● **TASK REQUIREMENTS**
Skip every picture. Print each line from the one containing "Screen dimensions: 800x550" through the end of the records below, word for word.
INFORMATION Start Marker
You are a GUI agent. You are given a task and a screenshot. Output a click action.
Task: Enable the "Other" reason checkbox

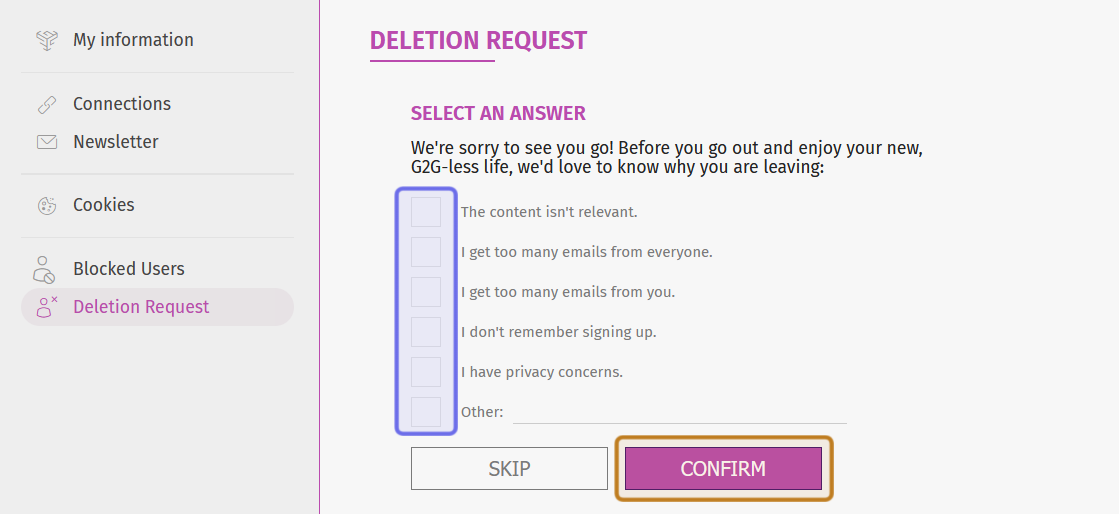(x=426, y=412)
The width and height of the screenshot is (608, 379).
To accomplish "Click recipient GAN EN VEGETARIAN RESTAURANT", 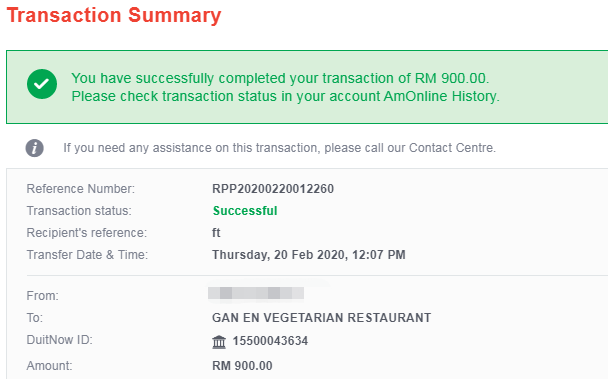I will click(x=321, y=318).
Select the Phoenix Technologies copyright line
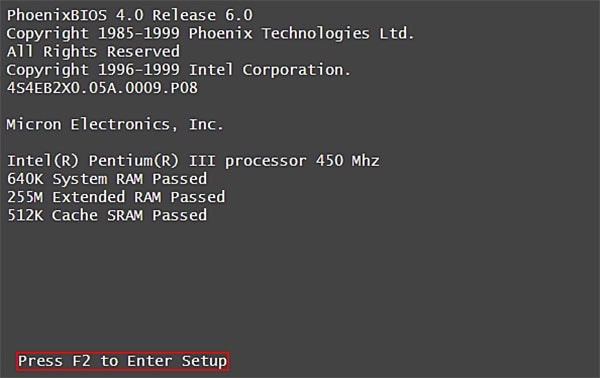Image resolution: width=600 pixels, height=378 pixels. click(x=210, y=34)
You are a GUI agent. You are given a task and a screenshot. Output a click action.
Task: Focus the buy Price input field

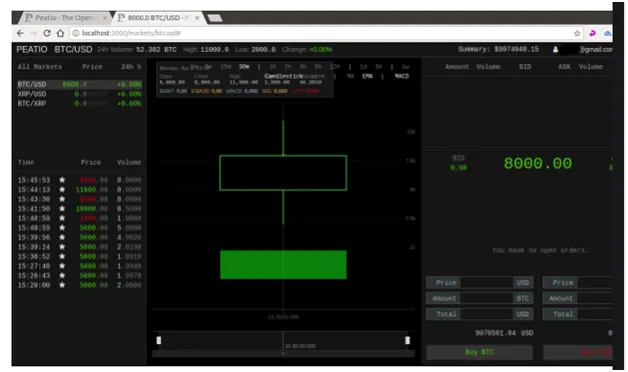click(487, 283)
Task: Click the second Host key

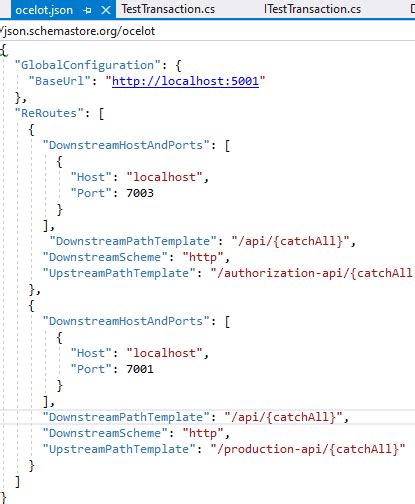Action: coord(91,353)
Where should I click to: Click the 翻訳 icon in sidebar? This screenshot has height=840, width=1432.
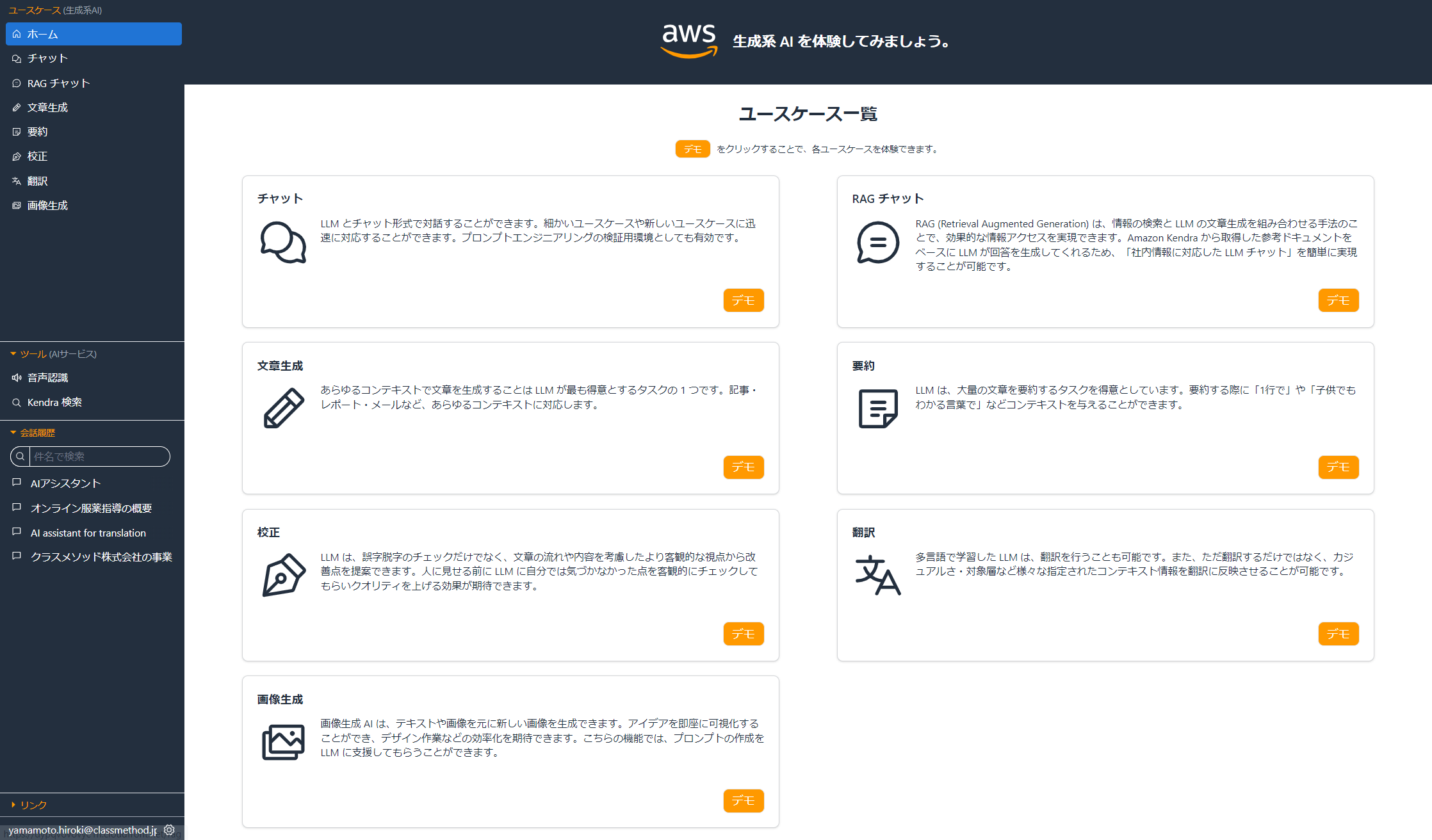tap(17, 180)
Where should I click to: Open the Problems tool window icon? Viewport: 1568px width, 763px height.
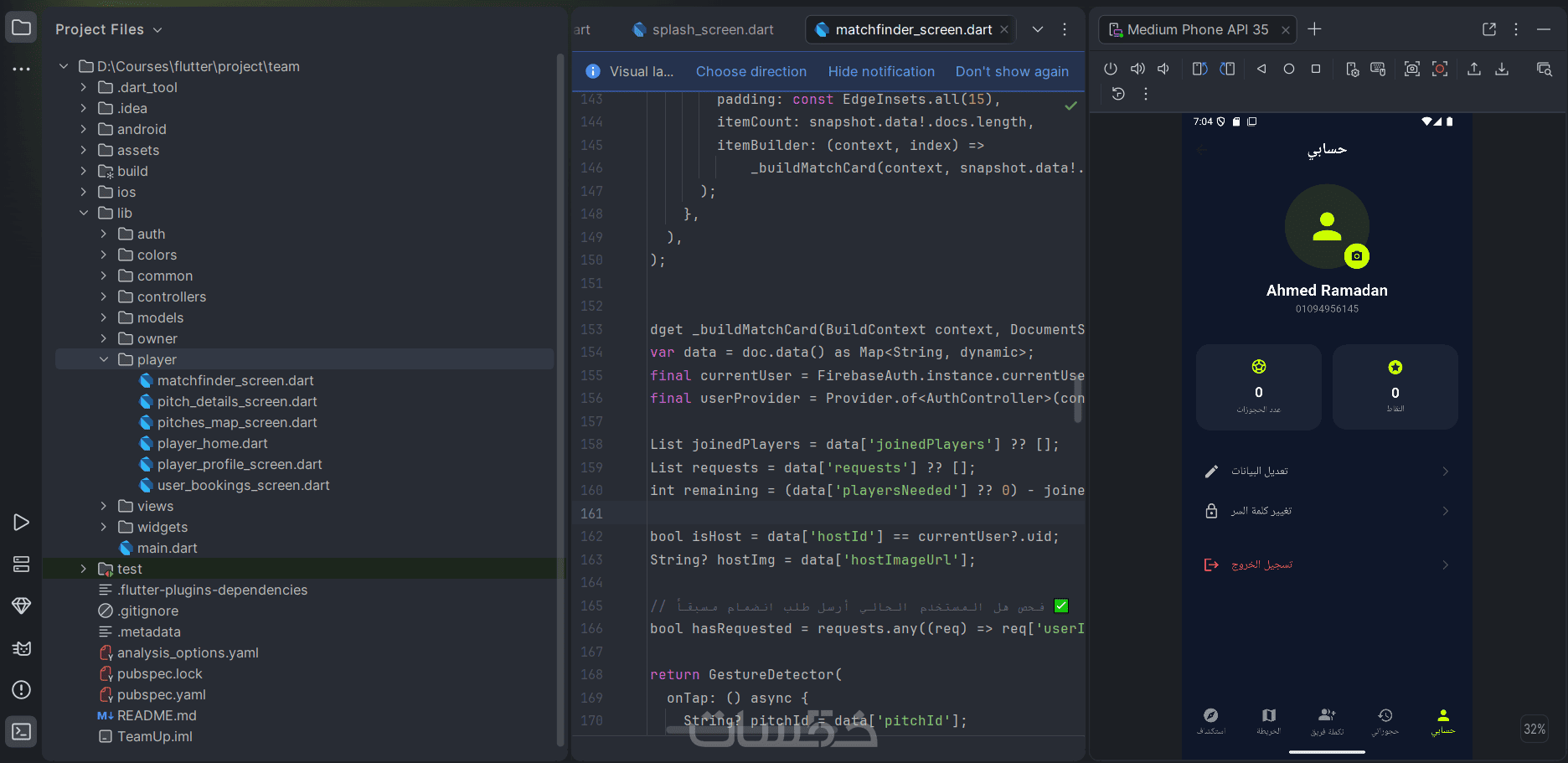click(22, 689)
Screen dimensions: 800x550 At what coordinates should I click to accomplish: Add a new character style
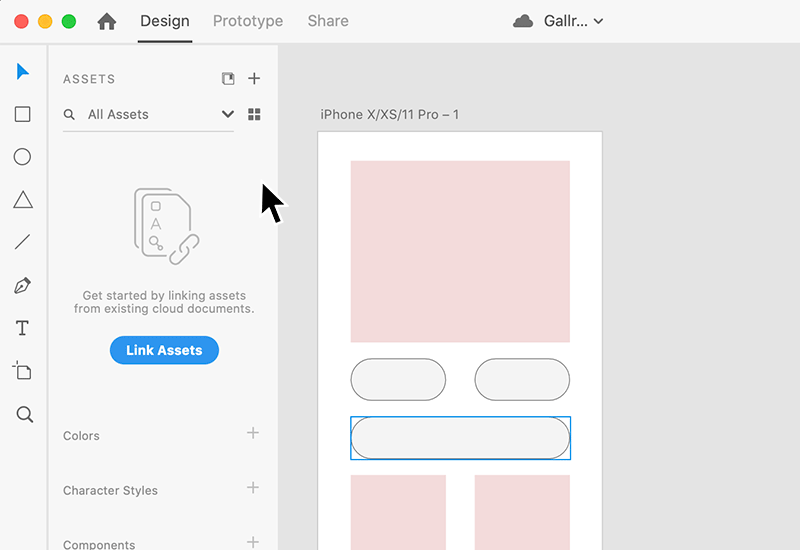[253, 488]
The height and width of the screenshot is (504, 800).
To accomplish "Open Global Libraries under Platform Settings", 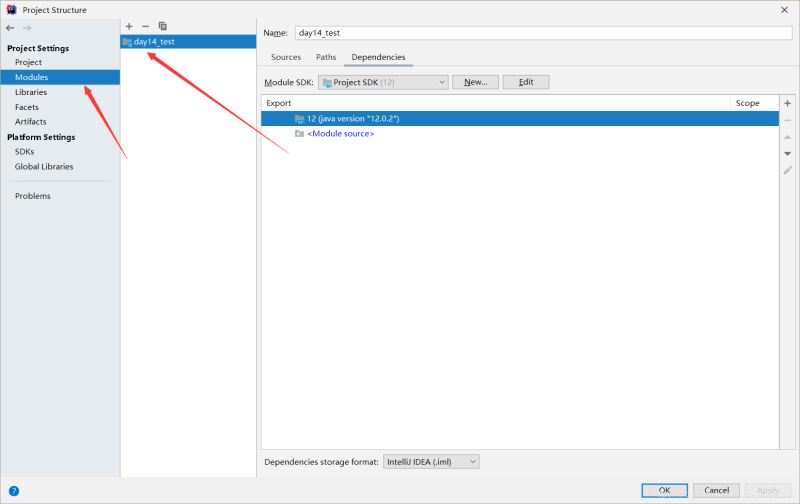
INFORMATION End Marker
● **RESPONSE FOR THIS EXERCISE**
Screen dimensions: 800x550 At what coordinates should I click to accomplish: Add a new character style
[253, 488]
The height and width of the screenshot is (504, 800).
To accomplish "Open Global Libraries under Platform Settings", 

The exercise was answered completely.